Knüpfte die Pariser Erklärung an eine lange eidgenössische Neutralitätstradition an? Beiläufig suggeriert es Lehmann immer wieder, so, wenn er behauptet, dass man 1815 »die immerwährende[!] Neutralität der Schweiz bestätigte[!]« (S. 16, vgl. S. 34 oder auch S. 19). Solche Formulierungen könnten missverständlich sein, denn vormodernen Politikbeobachtern fiel die eidgenössische Außenpolitik nicht weiter auf. Flugschriften rekurrierten fast nie auf eine typisch schweizerische Neutralität; wenn sie, selten genug, ein Gemeinwesen als gewohnheitsmäßig neutral charakterisierten, war es die »Serenissima«. Die »immerwährende« Neutralität von 1815 ist, so gesehen, weniger Kulminations- denn Startpunkt.
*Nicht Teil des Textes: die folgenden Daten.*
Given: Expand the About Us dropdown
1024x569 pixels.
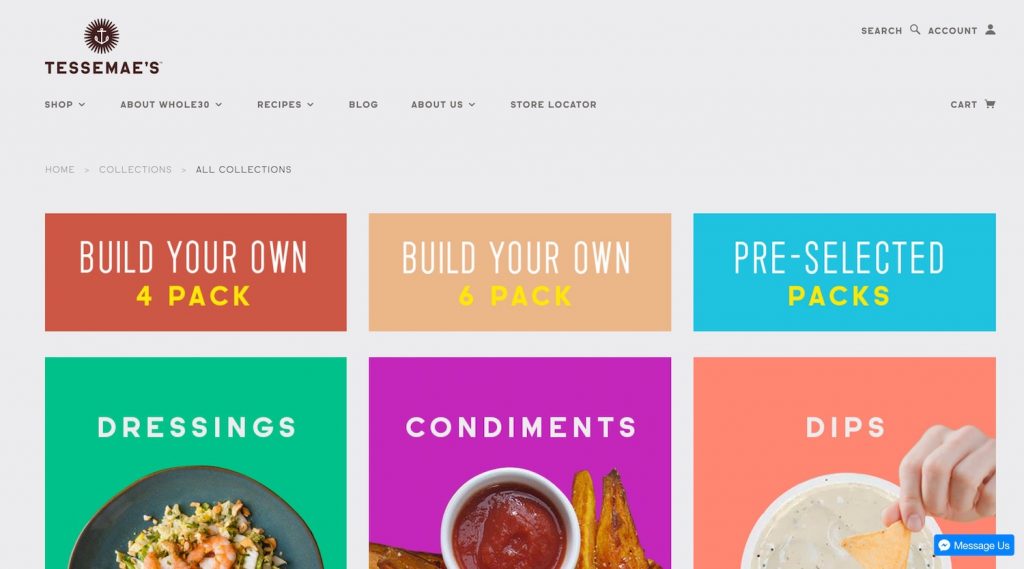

Pictet kehrte 1816 zu seinen Schafen und zu seinen Büchern zurück. Im Jahr 1821 meldete er sich mit der Schrift »De la Suisse dans l’interêt de l’Europe«2 zu Wort. Veranlasst durch tagesaktuelle Zweifel an der Verlässlichkeit der jüngst für neutral erklärten Eidgenossen, regte die Studie an, die schweizerische Neutralität unanfechtbarer zu machen, durch eine Reihe von Reformmaßnahmen, die weit über den eigentlich militärischen Bereich hinauswiesen: »Die Neutralität diente [...] als argumentativer Hebel für die Reform des Staatenbundes von 1815« (S. 229). Die Schrift war kein Verkaufsschlager, animierte aber einige andere Autoren zu Veröffentlichungen ähnlichen Inhalts.
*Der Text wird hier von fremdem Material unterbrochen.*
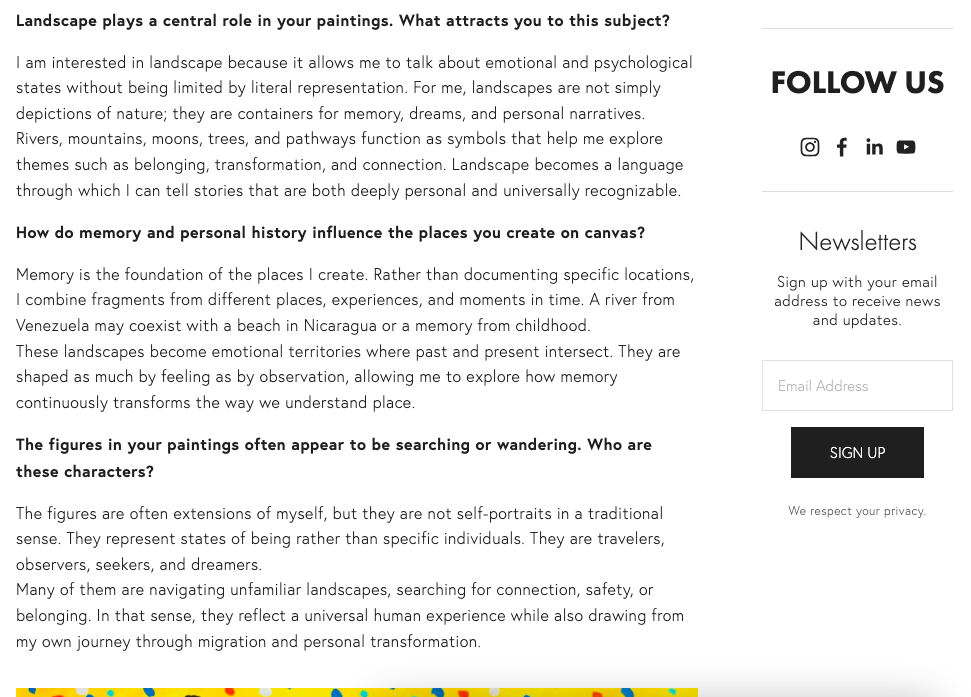Click the 'Landscape plays a central role' question
The width and height of the screenshot is (971, 697).
(342, 21)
Für Pictet setzte glaubwürdige Neutralität eine sehr weitgehende Unabhängigkeit von den Nachbarstaaten voraus. Die Eidgenossen müssten deshalb auf »Fremde Dienste« verzichten; die seitherigen Söldner könne man in einer modernisierten einheimischen Landwirtschaft einsetzen, was wiederum die wirtschaftliche Abhängigkeit vom Ausland minimiere: »L’agriculture est la seule base solide de la prospérité«3 (S. 198) - das steht (was die Dissertation nicht erwähnt) in gut physiokratischer Tradition. Die bedingt verteidigungsbereite Schweiz sei wehrhafter zu machen, schon deshalb brauche sie, so Pictet, eine stärkere Zentralregierung. Das befördere den eidgenössischen Zusammenhalt, dem auch eine éducation nationale in aufklärerischem Geiste zuarbeiten sollte.

Pictet schrieb der eidgenössischen Neutralität einerseits, da sie das Gleichgewicht stabilisiere, eine europäische Funktion ein; andererseits erlege sie der Schweiz selbst strikte Einigelung auf. Dass diese isolationistische Haltung den frühen europäischen Nationalismen immanent gewesen sei, wie Lehmann meint, bezweifelt der Rezensent, für den deutschen Nationalismus dementierten das 1821 Griechenvereine und Philhellenenbataillone. Wenn Pictet postulierte: »Il faut que son territoire«, also das der Schweiz, »redevienne sacré«4 (S. 324), ist das hingegen schon für den Nationalismus selbst frühester Ausprägung bezeichnend: Bereits in der Zeit der »Befreiungskriege« wurde die Nation mit Termini aus originär religiösen Sinnbezirken aufgeladen.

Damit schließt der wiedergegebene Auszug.